=== DATA FOR THE TASK ===
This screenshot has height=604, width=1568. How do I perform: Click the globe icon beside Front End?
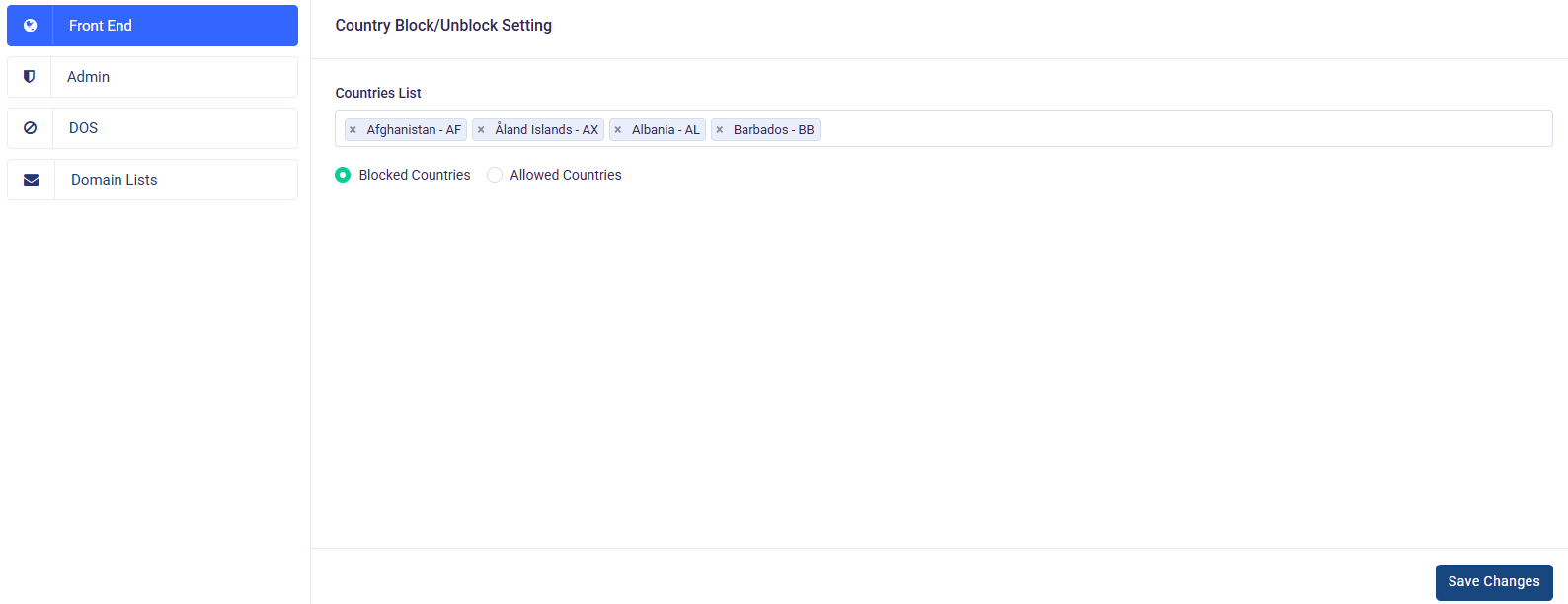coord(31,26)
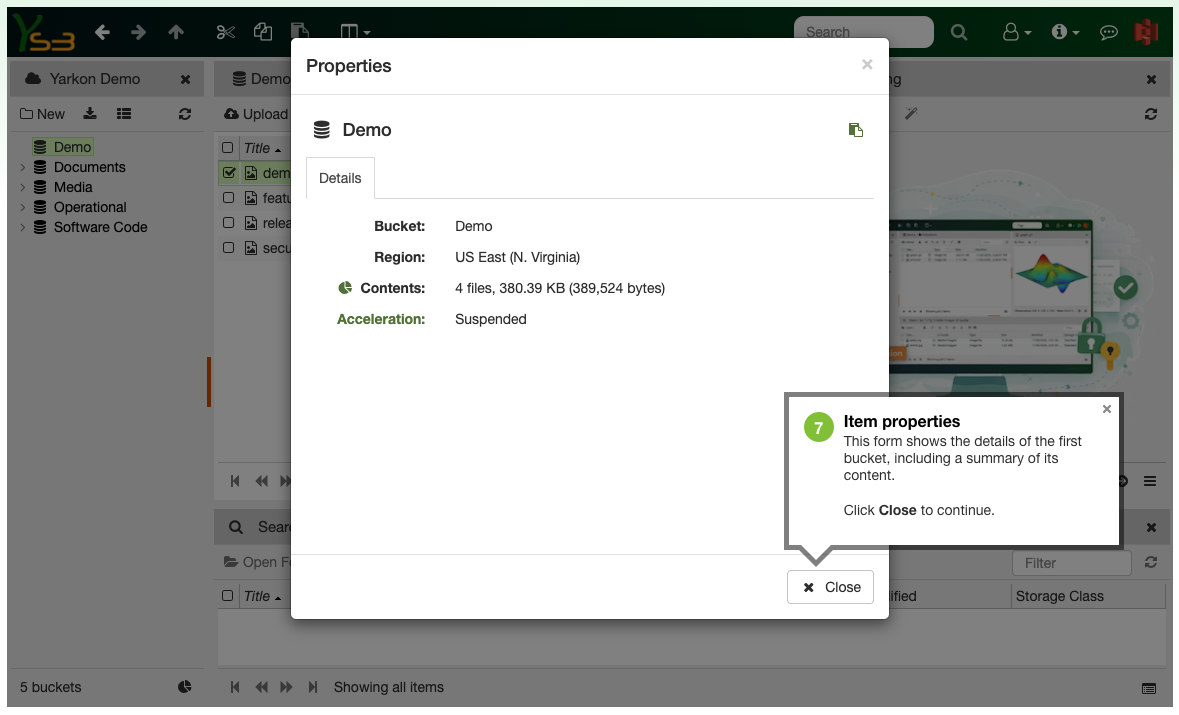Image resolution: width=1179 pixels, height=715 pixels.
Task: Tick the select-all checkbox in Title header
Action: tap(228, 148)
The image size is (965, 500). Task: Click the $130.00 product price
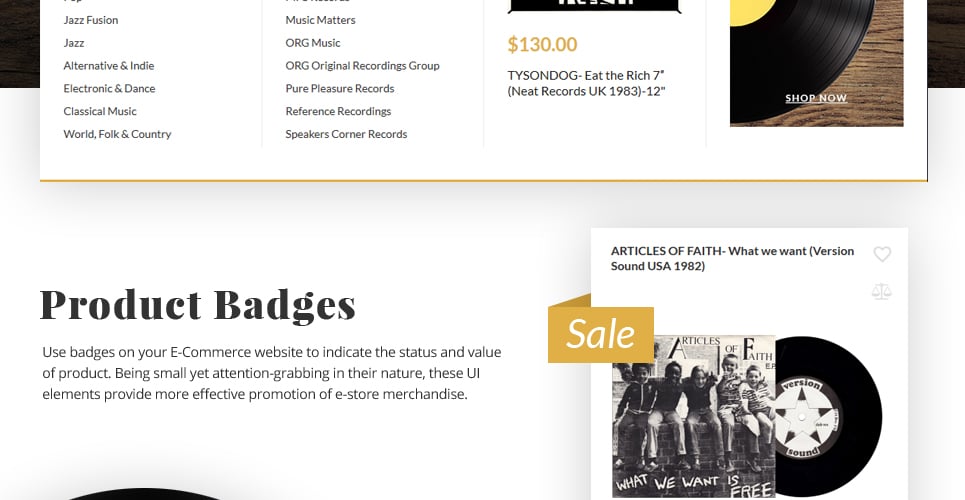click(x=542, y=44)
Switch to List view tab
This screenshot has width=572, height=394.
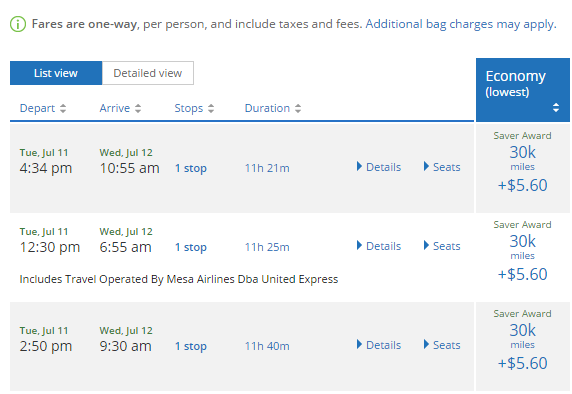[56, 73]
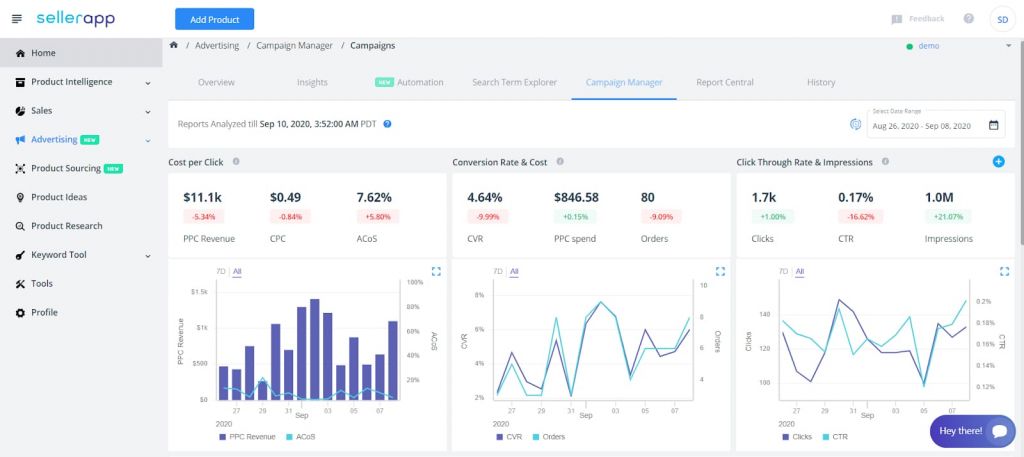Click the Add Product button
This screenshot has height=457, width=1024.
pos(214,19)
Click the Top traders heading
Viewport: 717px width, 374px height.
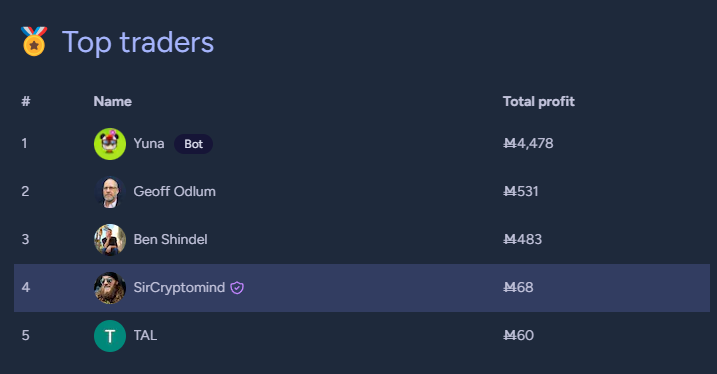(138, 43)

---

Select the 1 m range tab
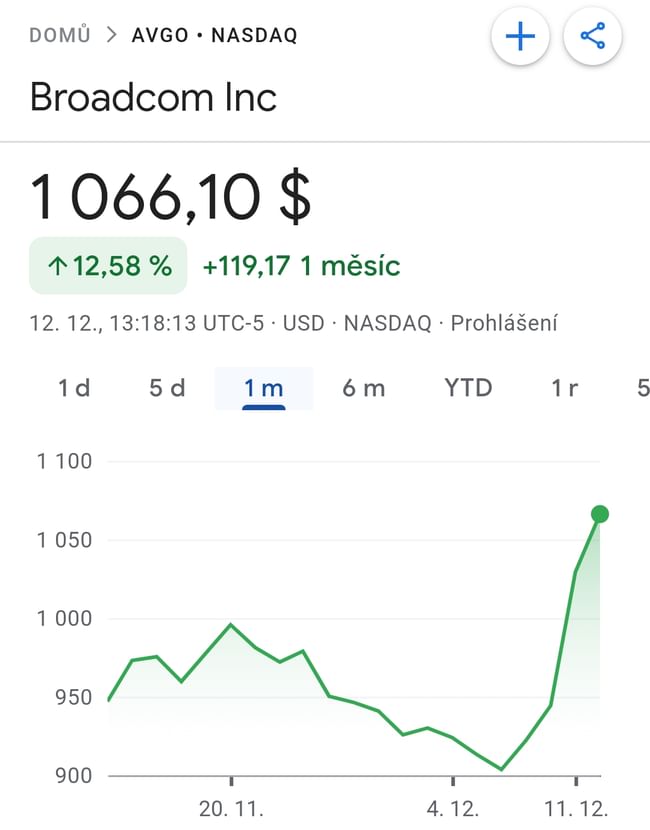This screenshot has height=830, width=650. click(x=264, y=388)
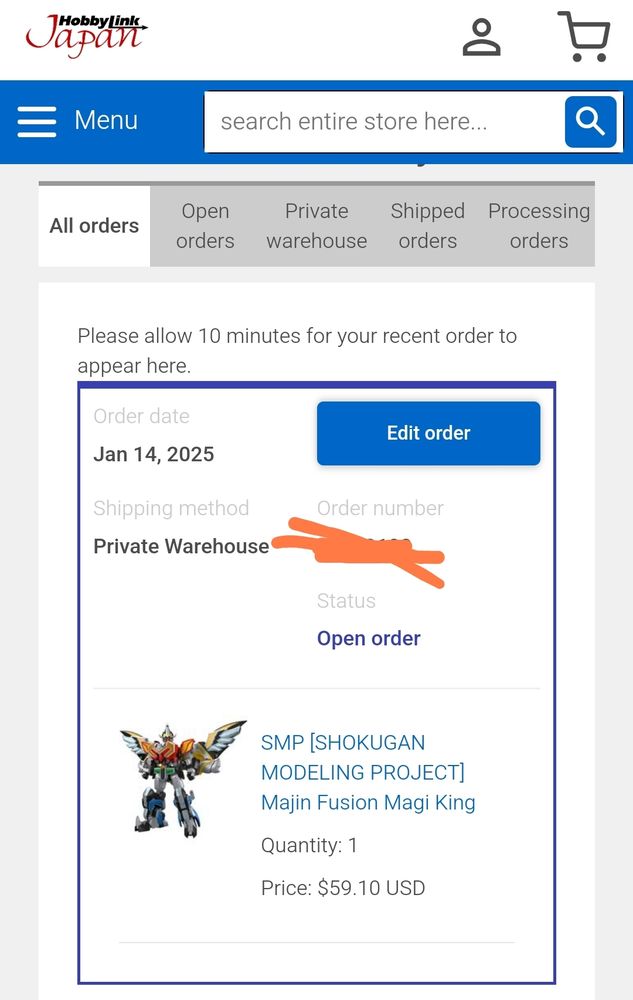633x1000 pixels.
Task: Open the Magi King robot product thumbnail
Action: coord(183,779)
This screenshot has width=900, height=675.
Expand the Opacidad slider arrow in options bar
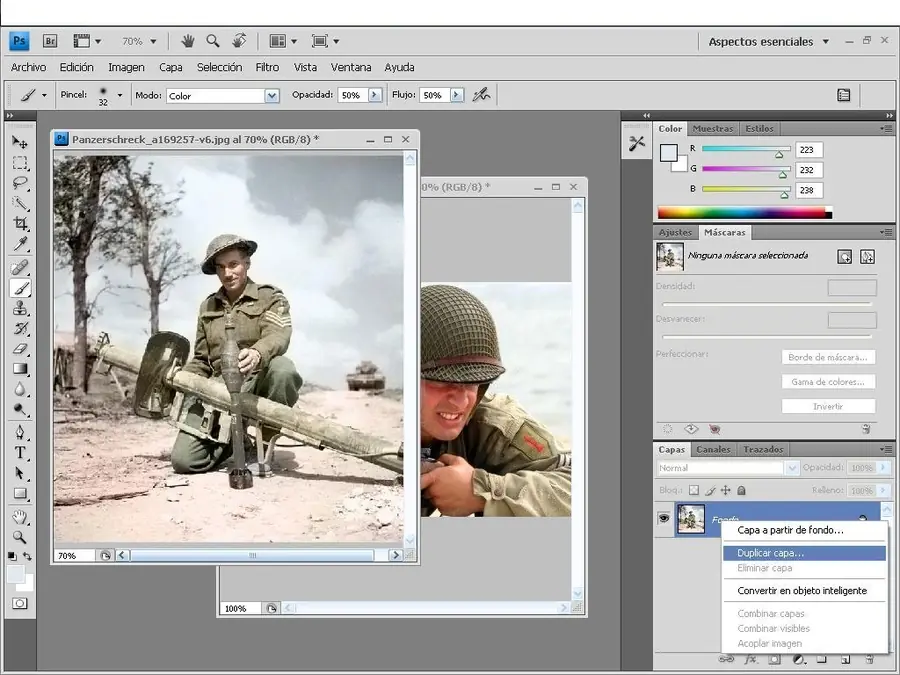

==

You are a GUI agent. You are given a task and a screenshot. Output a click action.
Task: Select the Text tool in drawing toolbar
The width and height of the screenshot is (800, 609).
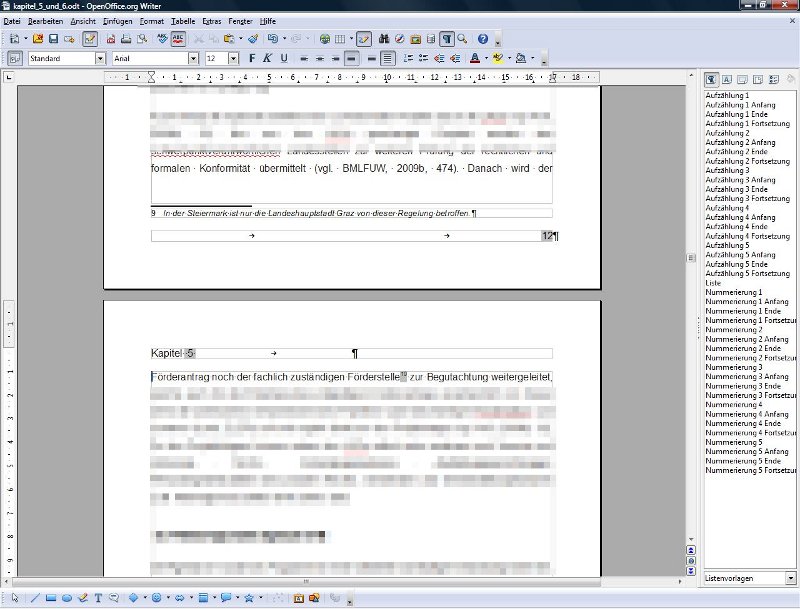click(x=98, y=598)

=== WORK ITEM ===
Reproduce exactly the lines above starting at the line containing "Select the 1 m range tab" and ending at the line containing "Expand the Opacidad", including both, but not the pictures.

=== REPLY TO THE TASK ===
Select the 1 m range tab
This screenshot has height=830, width=650. click(x=264, y=388)
633x1000 pixels.
Task: Open the Magi King robot product thumbnail
Action: coord(183,779)
This screenshot has width=900, height=675.
Expand the Opacidad slider arrow in options bar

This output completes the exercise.